Tax Court In Brief | Simpson V. Comm'r | Deficiencies For Unsubstantiated Expenses; Accountable Reimbursement Plans; And Basis In LLC

JurisdictionUnited States,Federal
Law FirmFreeman Law
Subject MatterTax, Income Tax
AuthorFreeman Law
Published date17 January 2023

Tax Litigation: The Week of January 9th, 2022, through January 13th, 2023

  • Wondries v. Comm'r, T.C. Memo. 2023-5| January 9, 2023 | Kerrigan, J. | Dkt. No. 13345-19 (deficiencies for deduction of farm and ranch expenses evaluation of activity not engaged in for profit).
  • Vassiliades v. Comm'r, T.C. Memo 2023-1 | January 9, 2023 | Panuthos, J. | Dkt. No 12283-20S.
  • Decrescenzo v. Comm'r, T.C. Memo 2023-7| January 12, 2023 | Halpern, J. | Dkt. No 16784-18

Simpson v. Comm'r, T.C. Memo. 2023-4| January 9, 2023 | Jones, J. | Dkt.
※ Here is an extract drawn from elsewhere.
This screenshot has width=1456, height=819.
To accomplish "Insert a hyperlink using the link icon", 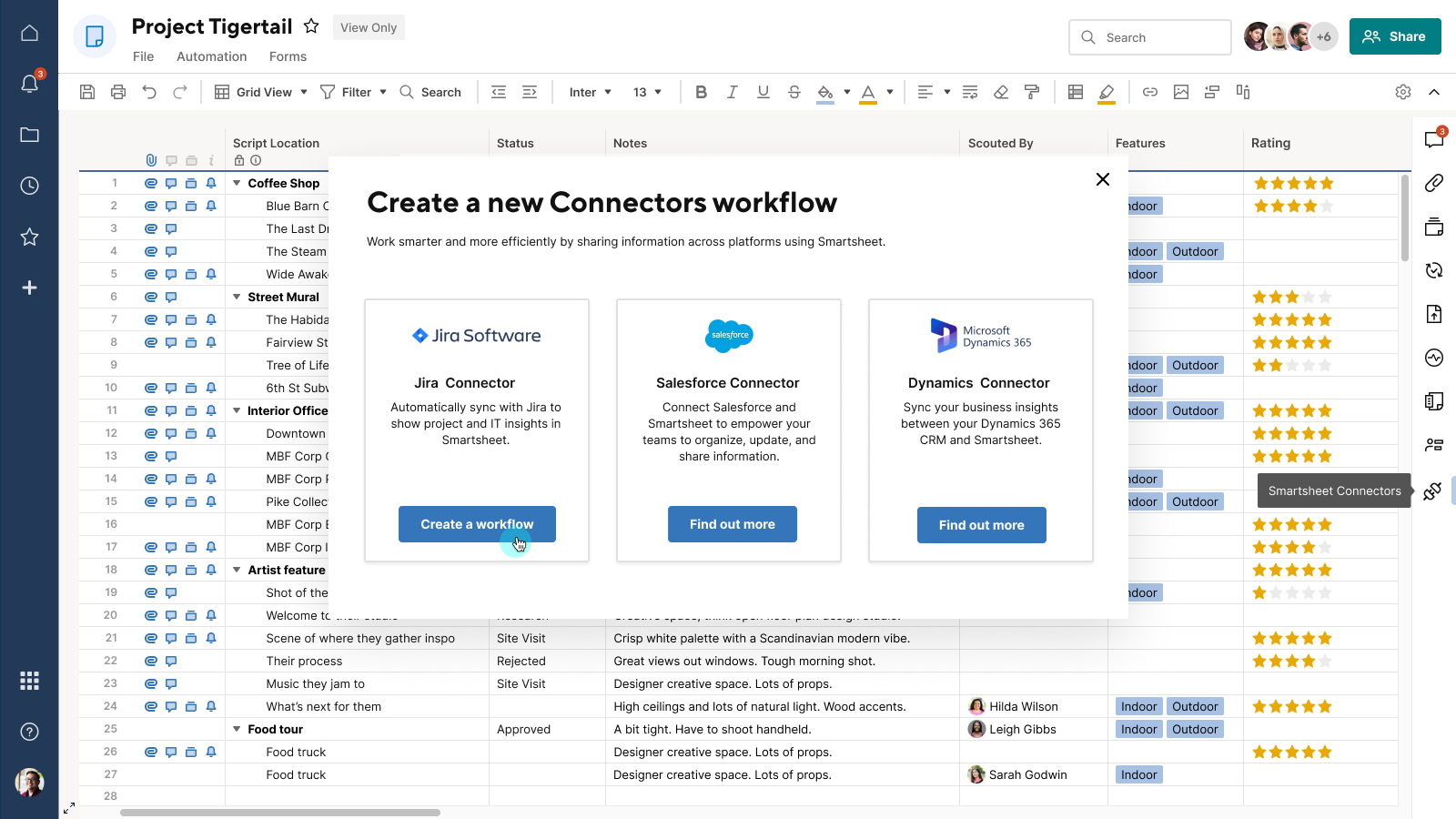I will (x=1150, y=92).
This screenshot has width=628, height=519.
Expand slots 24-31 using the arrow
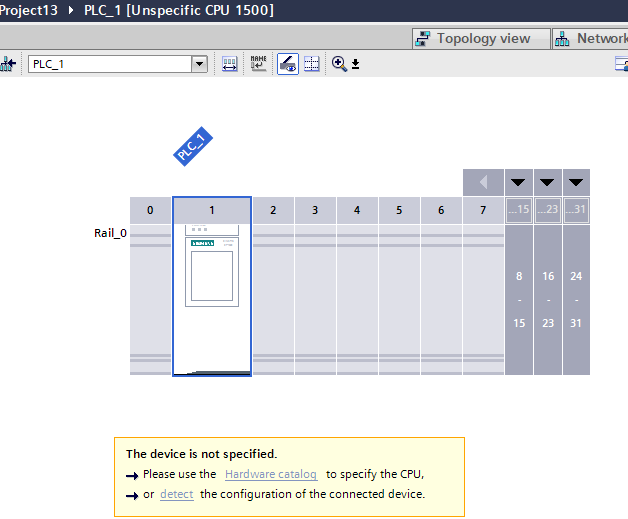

No. 16923-16

Summary: Kyle Simpson and Christen Simpson, husband and wife (the Simpsons), were equal shareholders in a wholly owned S corporation (S Corp). Through S Corp, Mr. Simpson developed open-source software. He was also employed by three different software development companies. In 2011, as S Corp grew, Mr. Simpson started phasing out his other work. S Corp maintained a corporate checking account, a corporate savings account, and two corporate credit cards. Mr. Simpson also participated in the formation of an LLC (LLC) business that rented communal office space. Mr. Simpson, acting as S Corp's agent, caused S Corp to join with two other entities to form LLC; each member contributed $2,500 in cash to LLC's business bank account at the LLC's outset in July 2011. S Corp served as LLC's operating manager and as LLC's registered agent. LLC ultimately failed.

The Simpsons timely filed a joint Form 1040 for their taxable year 2011. The return included Schedule E, Supplemental Income and Loss, with respect to their involvement in S Corp and LLC. The Simpsons reported losses from S Corp and income from LLC, for a total loss of $60,491. On its Form 1120-S, U.S. Income Tax Return for an S Corporation, for taxable year 2011, S Corp reported itemized expenses and "other deductions" that included auto, travel, gifts, supplies, home office rent, and other.

For tax year 2012, the Simpsons filed a joint Form 1040 on August 12, 2014. Similar to the returns filed for 2011, the Form 1040 included Schedule E with respect to S Corp, and S Corp's 2012 Form 1120-S included similar deductions. S Corp also reported an ordinary loss and a section 1231 loss, both of which were associated with S Corp's interest in LLC.

For tax year 2013, the Simpsons filed a joint Form 1040 on April 28, 2015. Similar to the returns filed for 2011 and 2012, the Form 1040 included Schedule E with respect to S Corp, and S Corp's 2012 Form 1120-S included similar deductions.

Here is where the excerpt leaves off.